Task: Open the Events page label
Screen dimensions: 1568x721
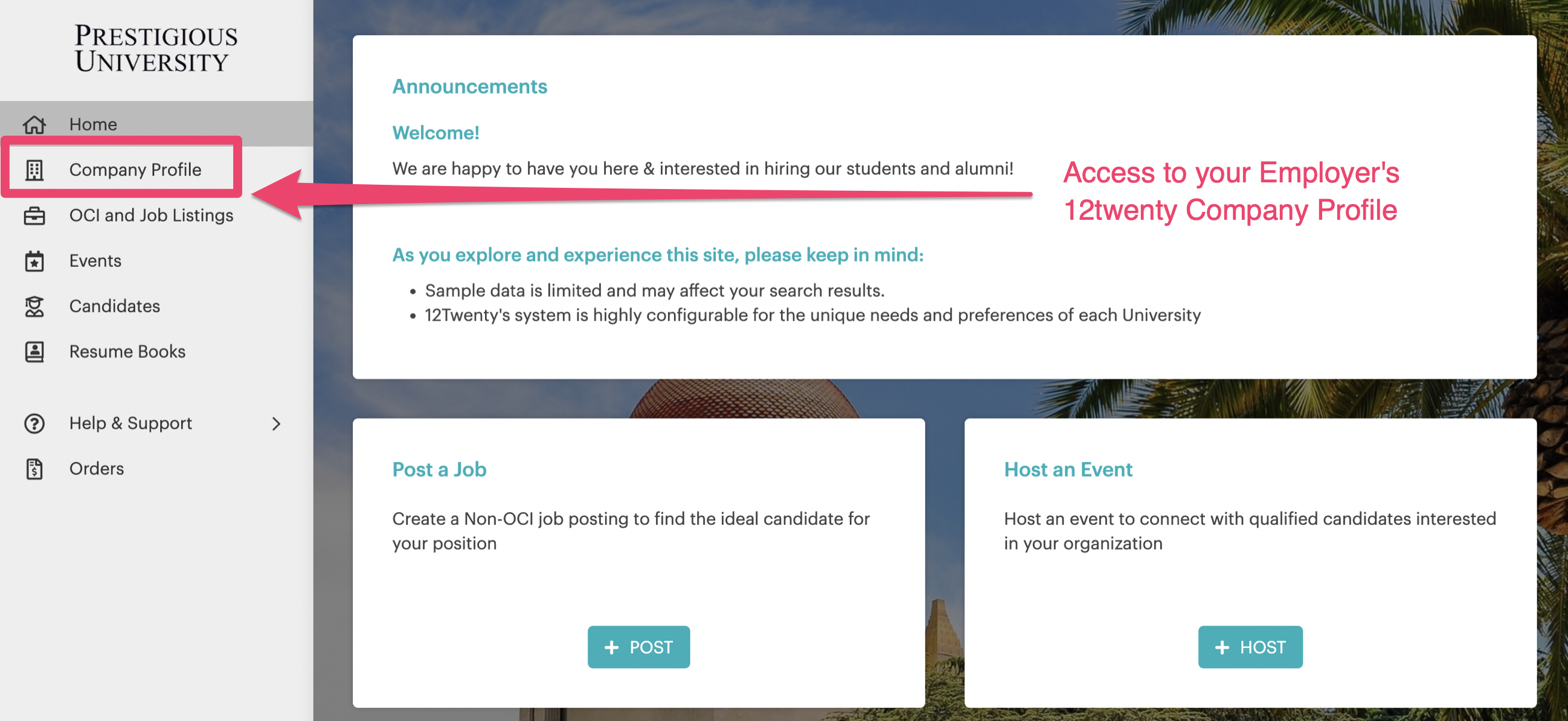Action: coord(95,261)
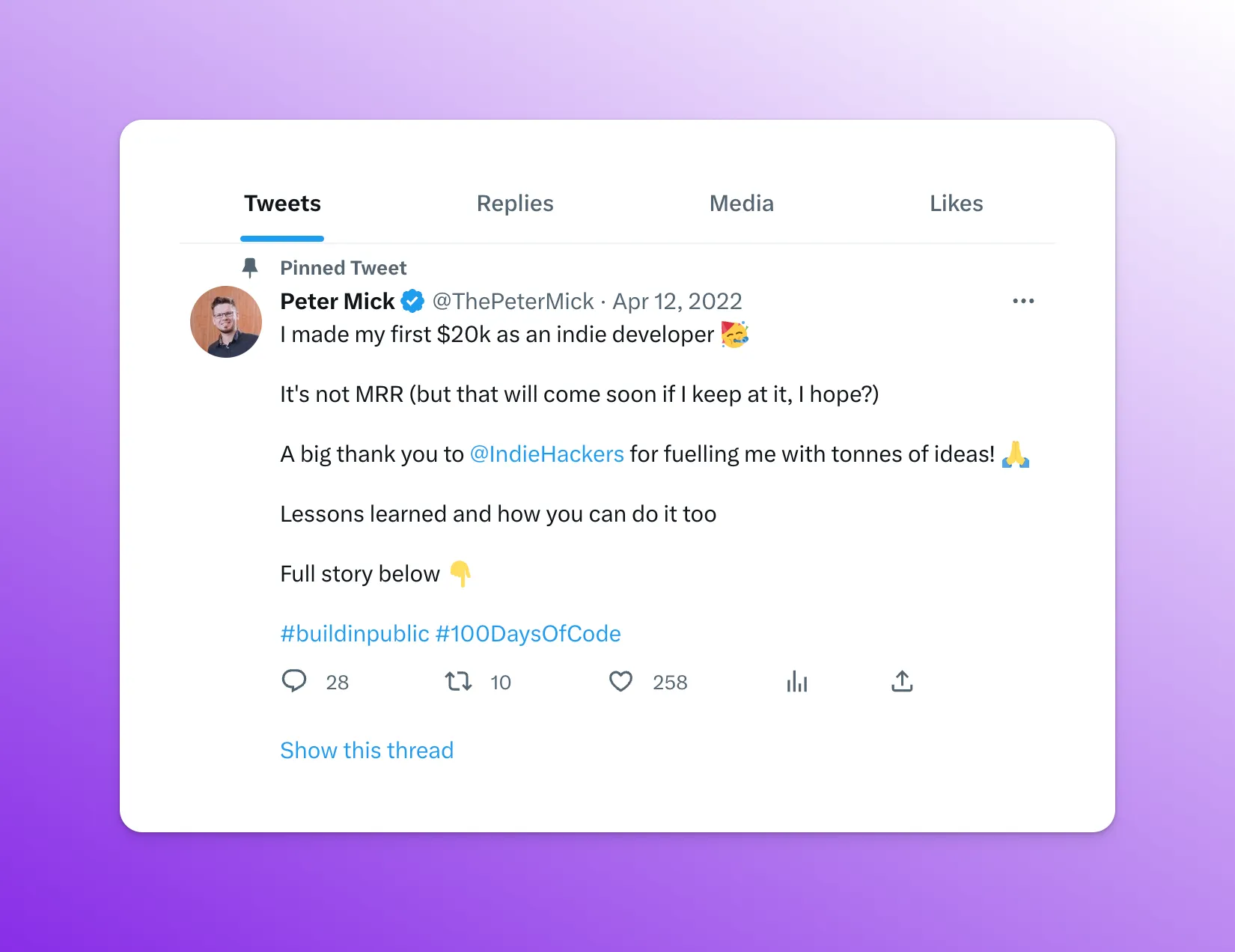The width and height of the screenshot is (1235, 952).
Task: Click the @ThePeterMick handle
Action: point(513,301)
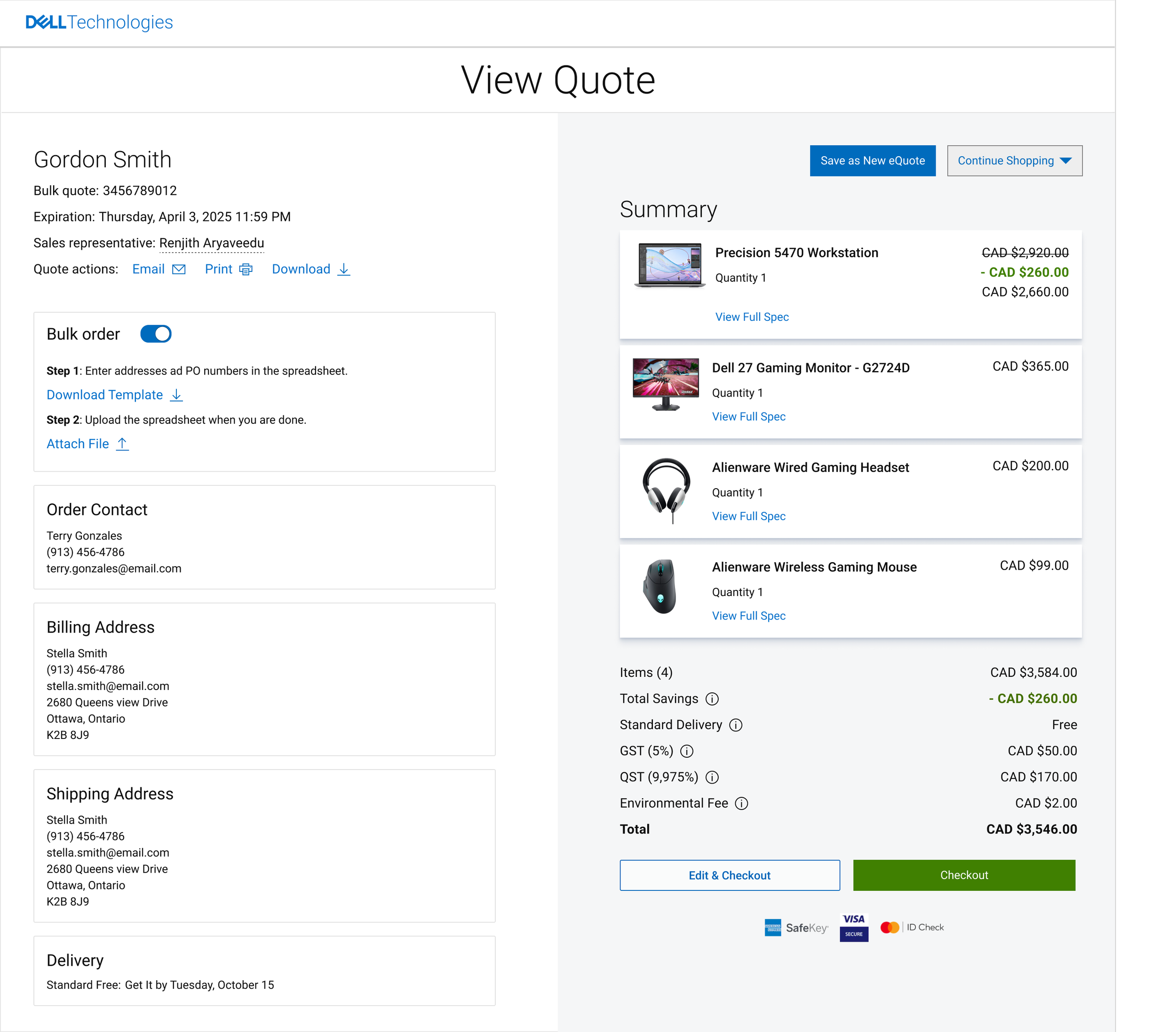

- Short exercise:
Format the lines above as a JSON list of strings, one string per line, with blank lines dropped and the pictures left out.

- Exercise response:
[
  "Task: Open the Events page label",
  "Screen dimensions: 1568x721",
  "Action: coord(95,261)",
  "The width and height of the screenshot is (1235, 952).",
  "Task: Click the @ThePeterMick handle",
  "Action: point(513,301)"
]